======== RECORD LIST

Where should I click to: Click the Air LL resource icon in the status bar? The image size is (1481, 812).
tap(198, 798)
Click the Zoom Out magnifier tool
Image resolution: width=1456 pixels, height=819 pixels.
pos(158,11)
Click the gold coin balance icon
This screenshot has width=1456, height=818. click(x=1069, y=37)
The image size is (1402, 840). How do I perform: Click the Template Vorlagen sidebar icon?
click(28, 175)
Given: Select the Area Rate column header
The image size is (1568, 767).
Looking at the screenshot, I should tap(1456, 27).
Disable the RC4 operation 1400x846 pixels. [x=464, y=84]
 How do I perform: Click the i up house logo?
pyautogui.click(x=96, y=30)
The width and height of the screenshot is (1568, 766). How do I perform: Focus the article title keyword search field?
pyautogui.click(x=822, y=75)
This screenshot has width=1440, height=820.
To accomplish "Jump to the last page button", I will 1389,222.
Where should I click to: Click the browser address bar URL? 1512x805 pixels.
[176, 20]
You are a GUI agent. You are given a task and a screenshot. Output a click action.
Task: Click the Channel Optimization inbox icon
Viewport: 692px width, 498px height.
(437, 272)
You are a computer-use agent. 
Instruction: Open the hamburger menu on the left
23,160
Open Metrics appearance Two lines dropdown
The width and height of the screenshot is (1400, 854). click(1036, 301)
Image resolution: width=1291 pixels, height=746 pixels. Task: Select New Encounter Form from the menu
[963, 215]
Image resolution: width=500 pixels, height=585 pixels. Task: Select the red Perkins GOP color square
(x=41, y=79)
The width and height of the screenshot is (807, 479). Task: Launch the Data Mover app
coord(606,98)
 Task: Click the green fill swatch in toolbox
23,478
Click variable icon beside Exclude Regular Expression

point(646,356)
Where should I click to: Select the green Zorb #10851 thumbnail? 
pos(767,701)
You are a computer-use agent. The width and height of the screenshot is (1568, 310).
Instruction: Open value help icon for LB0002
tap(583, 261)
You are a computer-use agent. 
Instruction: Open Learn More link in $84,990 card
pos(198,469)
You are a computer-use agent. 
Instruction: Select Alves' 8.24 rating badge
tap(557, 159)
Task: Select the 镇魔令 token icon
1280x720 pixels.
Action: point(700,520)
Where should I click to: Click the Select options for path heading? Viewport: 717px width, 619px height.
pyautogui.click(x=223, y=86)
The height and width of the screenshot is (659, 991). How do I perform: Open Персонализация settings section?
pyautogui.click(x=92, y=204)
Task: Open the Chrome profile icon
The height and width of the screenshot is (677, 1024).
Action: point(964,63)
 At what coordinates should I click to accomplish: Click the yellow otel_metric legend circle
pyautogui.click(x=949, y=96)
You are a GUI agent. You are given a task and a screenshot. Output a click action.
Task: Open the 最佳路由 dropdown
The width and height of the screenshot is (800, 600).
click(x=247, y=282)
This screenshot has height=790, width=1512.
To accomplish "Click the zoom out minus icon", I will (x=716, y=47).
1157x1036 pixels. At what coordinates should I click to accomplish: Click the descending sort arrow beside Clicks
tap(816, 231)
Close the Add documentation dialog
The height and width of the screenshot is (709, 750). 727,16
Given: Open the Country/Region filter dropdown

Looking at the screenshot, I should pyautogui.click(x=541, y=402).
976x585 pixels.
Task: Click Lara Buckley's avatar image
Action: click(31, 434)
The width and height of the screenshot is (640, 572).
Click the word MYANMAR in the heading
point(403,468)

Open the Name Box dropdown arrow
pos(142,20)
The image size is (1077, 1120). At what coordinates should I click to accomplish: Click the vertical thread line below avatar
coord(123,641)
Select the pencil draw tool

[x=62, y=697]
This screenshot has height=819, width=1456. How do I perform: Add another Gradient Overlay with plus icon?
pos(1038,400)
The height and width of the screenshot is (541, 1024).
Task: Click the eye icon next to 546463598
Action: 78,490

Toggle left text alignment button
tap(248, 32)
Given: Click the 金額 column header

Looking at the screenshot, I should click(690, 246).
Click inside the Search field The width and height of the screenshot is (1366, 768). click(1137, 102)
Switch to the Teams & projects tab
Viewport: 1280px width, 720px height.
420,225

================

EXERCISE BRIEF
Can you output every one of the entries above verbatim, without changing a single character?

SOLUTION TO THIS TASK
Where should I click to: Click the Air LL resource icon in the status bar? The image size is (1481, 812).
tap(198, 798)
Click the Zoom Out magnifier tool
Image resolution: width=1456 pixels, height=819 pixels.
pos(158,11)
Click the gold coin balance icon
This screenshot has width=1456, height=818. click(x=1069, y=37)
The image size is (1402, 840). How do I perform: Click the Template Vorlagen sidebar icon?
click(28, 175)
Given: Select the Area Rate column header
The image size is (1568, 767).
Looking at the screenshot, I should tap(1456, 27).
Disable the RC4 operation 1400x846 pixels. [x=464, y=84]
 How do I perform: Click the i up house logo?
pyautogui.click(x=96, y=30)
The width and height of the screenshot is (1568, 766). How do I perform: Focus the article title keyword search field?
pyautogui.click(x=822, y=75)
This screenshot has width=1440, height=820.
To accomplish "Jump to the last page button", I will 1389,222.
Where should I click to: Click the browser address bar URL? 1512x805 pixels.
[176, 20]
You are a GUI agent. You are given a task and a screenshot. Output a click action.
Task: Click the Channel Optimization inbox icon
Viewport: 692px width, 498px height.
(437, 272)
You are a computer-use agent. 
Instruction: Open the hamburger menu on the left
23,160
Open Metrics appearance Two lines dropdown
The width and height of the screenshot is (1400, 854). click(1036, 301)
Image resolution: width=1291 pixels, height=746 pixels. Task: Select New Encounter Form from the menu
[963, 215]
Image resolution: width=500 pixels, height=585 pixels. Task: Select the red Perkins GOP color square
(x=41, y=79)
The width and height of the screenshot is (807, 479). Task: Launch the Data Mover app
coord(606,98)
 Task: Click the green fill swatch in toolbox
23,478
Click variable icon beside Exclude Regular Expression

point(646,356)
Where should I click to: Select the green Zorb #10851 thumbnail? 
pos(767,701)
You are a computer-use agent. The width and height of the screenshot is (1568, 310).
Instruction: Open value help icon for LB0002
tap(583, 261)
You are a computer-use agent. 
Instruction: Open Learn More link in $84,990 card
pos(198,469)
You are a computer-use agent. 
Instruction: Select Alves' 8.24 rating badge
tap(557, 159)
Task: Select the 镇魔令 token icon
1280x720 pixels.
Action: point(700,520)
Where should I click to: Click the Select options for path heading? Viewport: 717px width, 619px height.
pyautogui.click(x=223, y=86)
The height and width of the screenshot is (659, 991). How do I perform: Open Персонализация settings section?
pyautogui.click(x=92, y=204)
Task: Open the Chrome profile icon
The height and width of the screenshot is (677, 1024).
Action: point(964,63)
 At what coordinates should I click to accomplish: Click the yellow otel_metric legend circle
pyautogui.click(x=949, y=96)
You are a GUI agent. You are given a task and a screenshot. Output a click action.
Task: Open the 最佳路由 dropdown
The width and height of the screenshot is (800, 600).
click(x=247, y=282)
This screenshot has height=790, width=1512.
To accomplish "Click the zoom out minus icon", I will (x=716, y=47).
1157x1036 pixels. At what coordinates should I click to accomplish: Click the descending sort arrow beside Clicks
tap(816, 231)
Close the Add documentation dialog
The height and width of the screenshot is (709, 750). 727,16
Given: Open the Country/Region filter dropdown

Looking at the screenshot, I should pyautogui.click(x=541, y=402).
976x585 pixels.
Task: Click Lara Buckley's avatar image
Action: click(31, 434)
The width and height of the screenshot is (640, 572).
Click the word MYANMAR in the heading
point(403,468)

Open the Name Box dropdown arrow
pos(142,20)
The image size is (1077, 1120). At what coordinates should I click to accomplish: Click the vertical thread line below avatar
coord(123,641)
Select the pencil draw tool

[x=62, y=697]
This screenshot has height=819, width=1456. How do I perform: Add another Gradient Overlay with plus icon?
pos(1038,400)
The height and width of the screenshot is (541, 1024).
Task: Click the eye icon next to 546463598
Action: 78,490

Toggle left text alignment button
tap(248, 32)
Given: Click the 金額 column header

Looking at the screenshot, I should click(690, 246).
Click inside the Search field The width and height of the screenshot is (1366, 768). click(1137, 102)
Switch to the Teams & projects tab
Viewport: 1280px width, 720px height.
420,225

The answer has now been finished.